Work request - Set every entry down again precisely.

Data records -
++++++++
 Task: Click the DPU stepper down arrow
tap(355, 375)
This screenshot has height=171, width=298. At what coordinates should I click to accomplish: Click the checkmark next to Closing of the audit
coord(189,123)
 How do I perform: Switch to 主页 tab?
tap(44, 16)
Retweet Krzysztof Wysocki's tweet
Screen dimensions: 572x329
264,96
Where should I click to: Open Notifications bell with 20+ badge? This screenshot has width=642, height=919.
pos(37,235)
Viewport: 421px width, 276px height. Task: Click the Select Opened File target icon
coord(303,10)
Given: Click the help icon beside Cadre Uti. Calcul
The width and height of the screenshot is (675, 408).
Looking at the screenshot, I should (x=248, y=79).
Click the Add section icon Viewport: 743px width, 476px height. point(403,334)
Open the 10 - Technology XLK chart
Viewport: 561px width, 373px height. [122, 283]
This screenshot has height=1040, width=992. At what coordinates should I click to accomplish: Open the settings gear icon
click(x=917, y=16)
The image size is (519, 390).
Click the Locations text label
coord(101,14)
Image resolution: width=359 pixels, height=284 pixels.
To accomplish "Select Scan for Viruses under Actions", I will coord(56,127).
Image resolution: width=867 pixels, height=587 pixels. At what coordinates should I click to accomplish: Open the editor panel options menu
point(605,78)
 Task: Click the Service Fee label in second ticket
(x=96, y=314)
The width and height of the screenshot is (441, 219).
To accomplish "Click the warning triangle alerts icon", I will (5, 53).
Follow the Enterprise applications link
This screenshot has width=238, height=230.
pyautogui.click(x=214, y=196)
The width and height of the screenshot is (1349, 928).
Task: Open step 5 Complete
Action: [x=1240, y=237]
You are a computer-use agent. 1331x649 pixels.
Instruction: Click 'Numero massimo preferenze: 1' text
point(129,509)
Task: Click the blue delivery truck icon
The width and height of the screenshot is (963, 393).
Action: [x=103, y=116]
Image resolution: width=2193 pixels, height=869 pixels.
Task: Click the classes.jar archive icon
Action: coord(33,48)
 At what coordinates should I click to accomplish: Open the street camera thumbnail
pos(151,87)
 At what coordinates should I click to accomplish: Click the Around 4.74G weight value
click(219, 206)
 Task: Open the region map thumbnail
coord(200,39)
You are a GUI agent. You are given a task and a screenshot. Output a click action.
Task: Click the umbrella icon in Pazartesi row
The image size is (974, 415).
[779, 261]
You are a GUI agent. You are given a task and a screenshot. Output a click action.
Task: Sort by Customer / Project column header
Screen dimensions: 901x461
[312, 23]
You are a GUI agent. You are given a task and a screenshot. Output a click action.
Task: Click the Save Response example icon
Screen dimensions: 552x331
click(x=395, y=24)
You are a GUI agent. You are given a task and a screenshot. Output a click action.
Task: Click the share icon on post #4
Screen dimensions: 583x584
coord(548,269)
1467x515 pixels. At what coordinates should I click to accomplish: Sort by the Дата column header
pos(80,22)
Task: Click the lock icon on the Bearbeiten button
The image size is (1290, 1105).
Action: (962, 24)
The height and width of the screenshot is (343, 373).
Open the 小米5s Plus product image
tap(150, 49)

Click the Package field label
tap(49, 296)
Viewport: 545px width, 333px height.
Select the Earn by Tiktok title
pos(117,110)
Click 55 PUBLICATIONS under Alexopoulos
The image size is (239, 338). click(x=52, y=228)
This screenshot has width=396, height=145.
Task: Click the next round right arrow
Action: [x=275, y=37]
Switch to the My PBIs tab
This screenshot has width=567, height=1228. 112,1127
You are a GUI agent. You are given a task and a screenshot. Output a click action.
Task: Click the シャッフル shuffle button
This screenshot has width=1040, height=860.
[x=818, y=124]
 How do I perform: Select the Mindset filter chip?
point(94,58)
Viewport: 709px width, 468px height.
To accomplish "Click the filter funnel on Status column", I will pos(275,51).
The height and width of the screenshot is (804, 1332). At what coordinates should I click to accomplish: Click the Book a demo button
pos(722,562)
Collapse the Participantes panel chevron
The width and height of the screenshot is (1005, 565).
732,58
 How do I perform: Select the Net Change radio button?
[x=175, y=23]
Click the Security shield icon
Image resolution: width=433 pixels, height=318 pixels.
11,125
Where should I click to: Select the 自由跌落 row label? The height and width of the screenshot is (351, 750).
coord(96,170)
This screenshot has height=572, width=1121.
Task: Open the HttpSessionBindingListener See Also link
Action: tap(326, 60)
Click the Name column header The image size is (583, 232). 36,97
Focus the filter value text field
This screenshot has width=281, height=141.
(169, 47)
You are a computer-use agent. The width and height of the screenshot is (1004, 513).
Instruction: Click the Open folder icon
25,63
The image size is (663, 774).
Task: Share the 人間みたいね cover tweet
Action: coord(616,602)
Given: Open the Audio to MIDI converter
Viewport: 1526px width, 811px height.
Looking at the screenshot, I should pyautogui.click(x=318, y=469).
++++++++
Response box -
 Task: Click the DPU stepper down arrow
tap(355, 375)
This screenshot has height=171, width=298. At what coordinates should I click to accomplish: Click the checkmark next to Closing of the audit
coord(189,123)
 How do I perform: Switch to 主页 tab?
tap(44, 16)
Retweet Krzysztof Wysocki's tweet
Screen dimensions: 572x329
264,96
Where should I click to: Open Notifications bell with 20+ badge? This screenshot has width=642, height=919.
pos(37,235)
Viewport: 421px width, 276px height. Task: Click the Select Opened File target icon
coord(303,10)
Given: Click the help icon beside Cadre Uti. Calcul
The width and height of the screenshot is (675, 408).
Looking at the screenshot, I should (x=248, y=79).
Click the Add section icon Viewport: 743px width, 476px height. point(403,334)
Open the 10 - Technology XLK chart
Viewport: 561px width, 373px height. [122, 283]
This screenshot has height=1040, width=992. At what coordinates should I click to accomplish: Open the settings gear icon
click(x=917, y=16)
The image size is (519, 390).
Click the Locations text label
coord(101,14)
Image resolution: width=359 pixels, height=284 pixels.
To accomplish "Select Scan for Viruses under Actions", I will coord(56,127).
Image resolution: width=867 pixels, height=587 pixels. At what coordinates should I click to accomplish: Open the editor panel options menu
point(605,78)
 Task: Click the Service Fee label in second ticket
(x=96, y=314)
The width and height of the screenshot is (441, 219).
To accomplish "Click the warning triangle alerts icon", I will (5, 53).
Follow the Enterprise applications link
This screenshot has width=238, height=230.
pyautogui.click(x=214, y=196)
The width and height of the screenshot is (1349, 928).
Task: Open step 5 Complete
Action: [x=1240, y=237]
You are a computer-use agent. 1331x649 pixels.
Instruction: Click 'Numero massimo preferenze: 1' text
point(129,509)
Task: Click the blue delivery truck icon
The width and height of the screenshot is (963, 393).
Action: [x=103, y=116]
Image resolution: width=2193 pixels, height=869 pixels.
Task: Click the classes.jar archive icon
Action: coord(33,48)
 At what coordinates should I click to accomplish: Open the street camera thumbnail
pos(151,87)
 At what coordinates should I click to accomplish: Click the Around 4.74G weight value
click(219, 206)
 Task: Open the region map thumbnail
coord(200,39)
You are a GUI agent. You are given a task and a screenshot. Output a click action.
Task: Click the umbrella icon in Pazartesi row
The image size is (974, 415).
[779, 261]
You are a GUI agent. You are given a task and a screenshot. Output a click action.
Task: Sort by Customer / Project column header
Screen dimensions: 901x461
[312, 23]
You are a GUI agent. You are given a task and a screenshot. Output a click action.
Task: Click the Save Response example icon
Screen dimensions: 552x331
click(x=395, y=24)
You are a GUI agent. You are given a task and a screenshot. Output a click action.
Task: Click the share icon on post #4
Screen dimensions: 583x584
coord(548,269)
1467x515 pixels. At what coordinates should I click to accomplish: Sort by the Дата column header
pos(80,22)
Task: Click the lock icon on the Bearbeiten button
The image size is (1290, 1105).
Action: (962, 24)
The height and width of the screenshot is (343, 373).
Open the 小米5s Plus product image
tap(150, 49)

Click the Package field label
tap(49, 296)
Viewport: 545px width, 333px height.
Select the Earn by Tiktok title
pos(117,110)
Click 55 PUBLICATIONS under Alexopoulos
The image size is (239, 338). click(x=52, y=228)
This screenshot has width=396, height=145.
Task: Click the next round right arrow
Action: [x=275, y=37]
Switch to the My PBIs tab
This screenshot has width=567, height=1228. 112,1127
You are a GUI agent. You are given a task and a screenshot. Output a click action.
Task: Click the シャッフル shuffle button
This screenshot has width=1040, height=860.
[x=818, y=124]
 How do I perform: Select the Mindset filter chip?
point(94,58)
Viewport: 709px width, 468px height.
To accomplish "Click the filter funnel on Status column", I will pos(275,51).
The height and width of the screenshot is (804, 1332). At what coordinates should I click to accomplish: Click the Book a demo button
pos(722,562)
Collapse the Participantes panel chevron
The width and height of the screenshot is (1005, 565).
732,58
 How do I perform: Select the Net Change radio button?
[x=175, y=23]
Click the Security shield icon
Image resolution: width=433 pixels, height=318 pixels.
11,125
Where should I click to: Select the 自由跌落 row label? The height and width of the screenshot is (351, 750).
coord(96,170)
This screenshot has height=572, width=1121.
Task: Open the HttpSessionBindingListener See Also link
Action: tap(326, 60)
Click the Name column header The image size is (583, 232). 36,97
Focus the filter value text field
This screenshot has width=281, height=141.
(169, 47)
You are a computer-use agent. The width and height of the screenshot is (1004, 513).
Instruction: Click the Open folder icon
25,63
The image size is (663, 774).
Task: Share the 人間みたいね cover tweet
Action: coord(616,602)
Given: Open the Audio to MIDI converter
Viewport: 1526px width, 811px height.
Looking at the screenshot, I should pyautogui.click(x=318, y=469).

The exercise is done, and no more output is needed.